That doesn’t need to be the case though with just a little bit of effort and minimal cost. Use your own domain for email and set your account to be a catchall. Then use facebook.com@yourdomain.tld and your email address is no longer a cross site unique identifier.
Isn't this it though, the engineers designing the ad targeting system at Facebook is linking the random emails you use as "catch all" to your main identity so you can be targeted specifically even though neither party has full knowledge of the linkage between your catchall email and your main identity email. This is facilitated by information that is not under your control.
If facebook was able to design and build this system, you can bet that other companies are doing this too.
Check the TOS and/or implementations for many of the tracking providers and you’ll see they use hashed emails.

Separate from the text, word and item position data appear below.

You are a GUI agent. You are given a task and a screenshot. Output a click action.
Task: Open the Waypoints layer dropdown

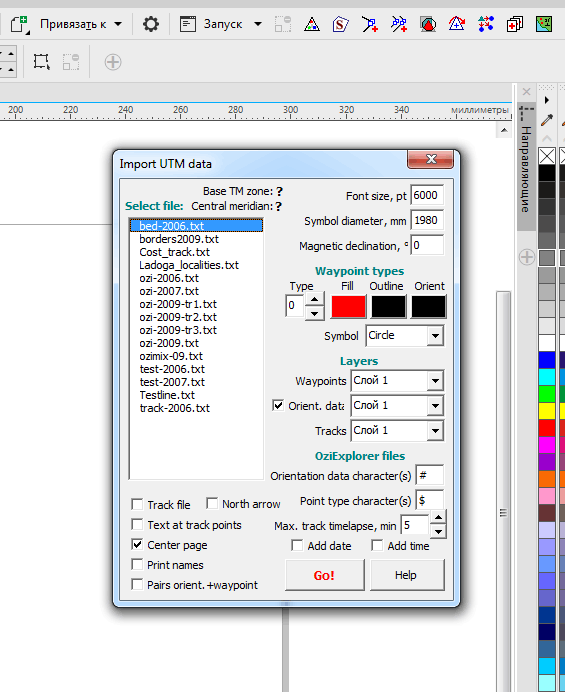[x=435, y=381]
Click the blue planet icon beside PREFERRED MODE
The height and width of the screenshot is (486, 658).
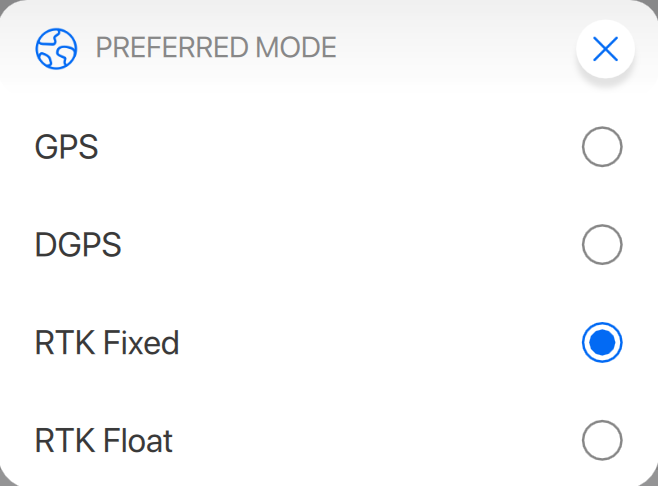pyautogui.click(x=56, y=48)
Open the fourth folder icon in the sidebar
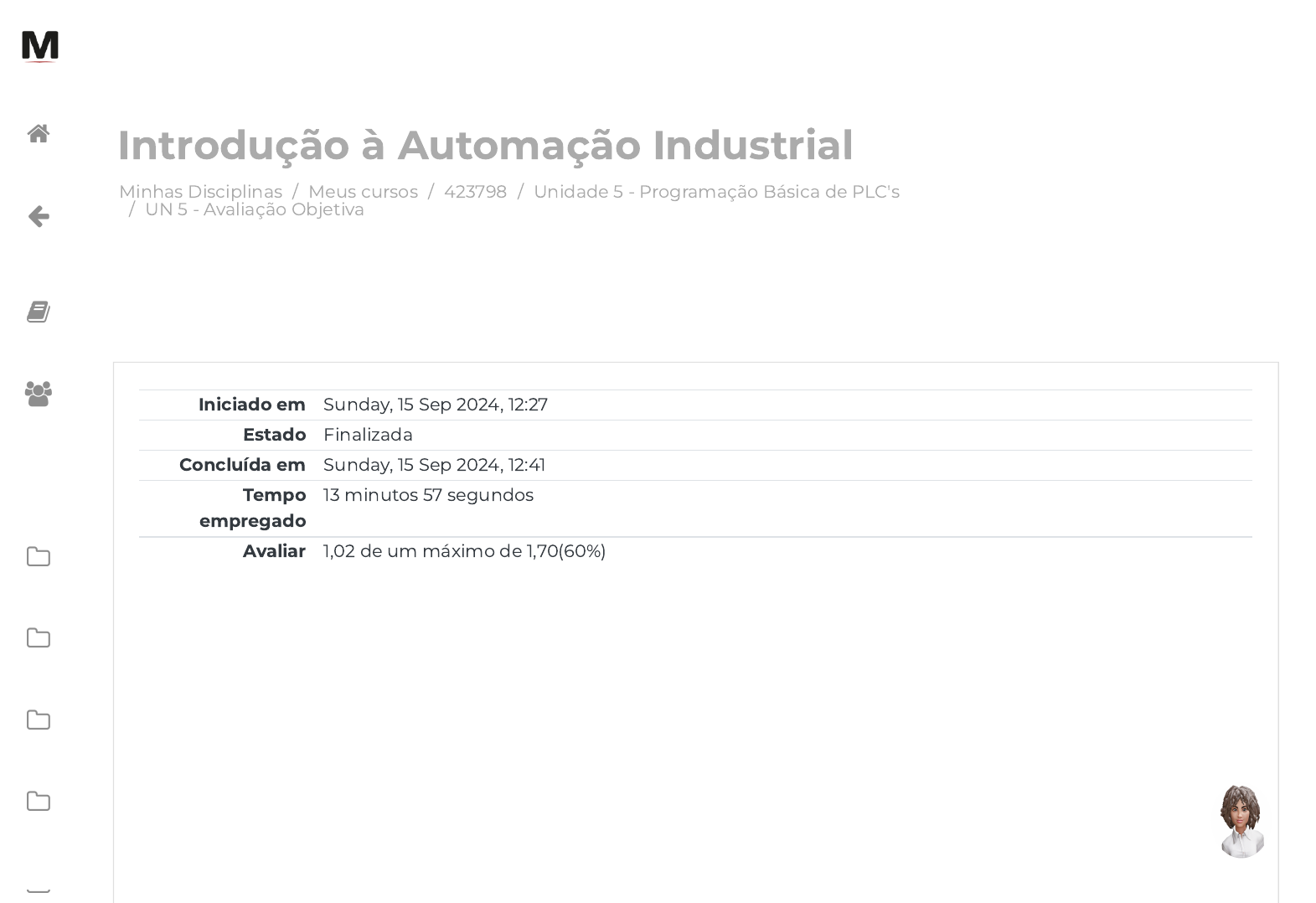The height and width of the screenshot is (903, 1316). tap(39, 802)
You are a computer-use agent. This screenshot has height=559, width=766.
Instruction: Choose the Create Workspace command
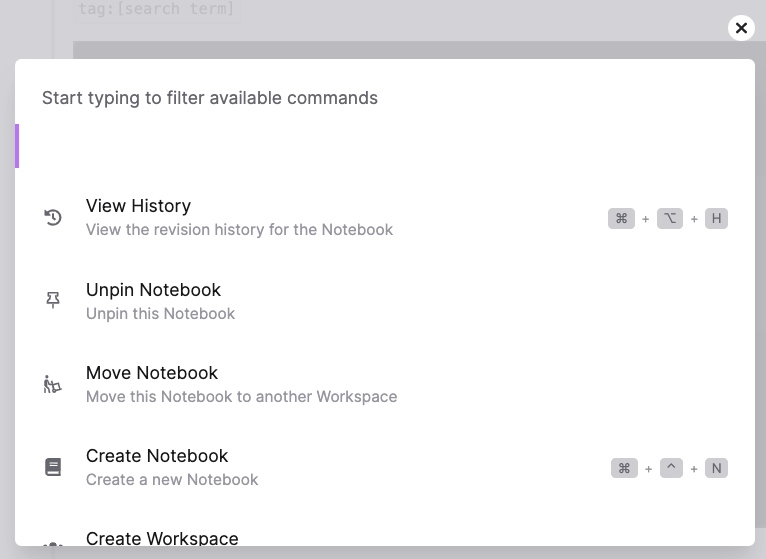coord(162,538)
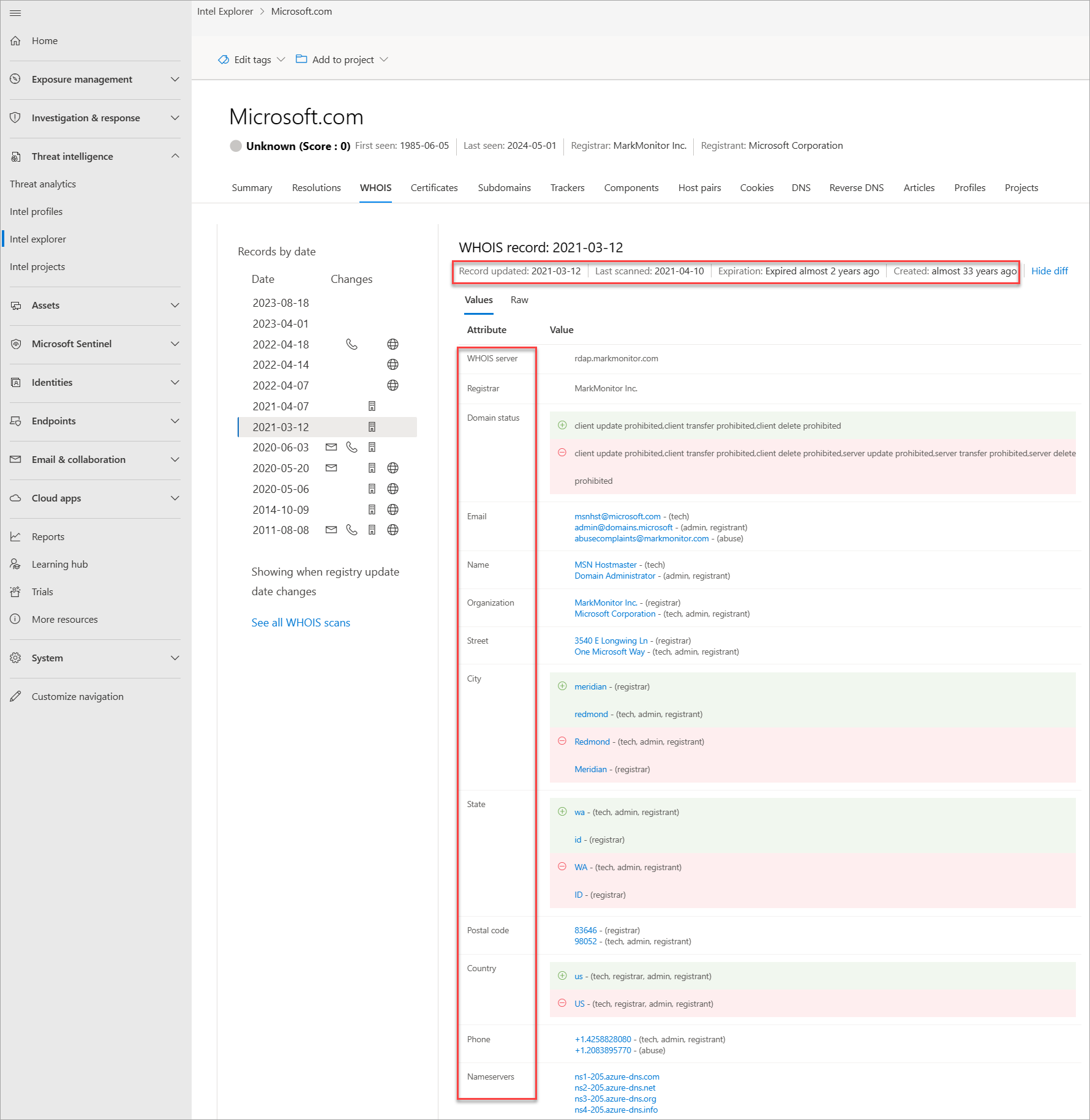
Task: Toggle the Hide diff view
Action: [1049, 271]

Show me a way to extract the common domain name from the below:
The simple way would be to use part of the hash for the domain and part for the user. If you alternated bits it wouldn't be obvious.
I doubt it'd be worth spending the effort to target people with personal domains though, and it would have some negative effects, so your point is well taken.
If the hashing algorithm is known (and my guess is it is at least possible to reverse engineer it, if it isn't documrnted) then cracking a hash with a GPU may be quite feasible.
The hashing algorithm is well known, it’s unsalted md5/sha1/sha256. That doesn’t make it necessarily possible (sure, some cases yes, but not even most), let alone feasible, to rainbow table them.
Its pretty simple to crack unsalted hashes using rainbow tables, unless each hash is salted with a random distinct salt and if that is the case then these hash seem pretty useless. So how do tracking providers use these hash ? What other info is sent along with the hash ?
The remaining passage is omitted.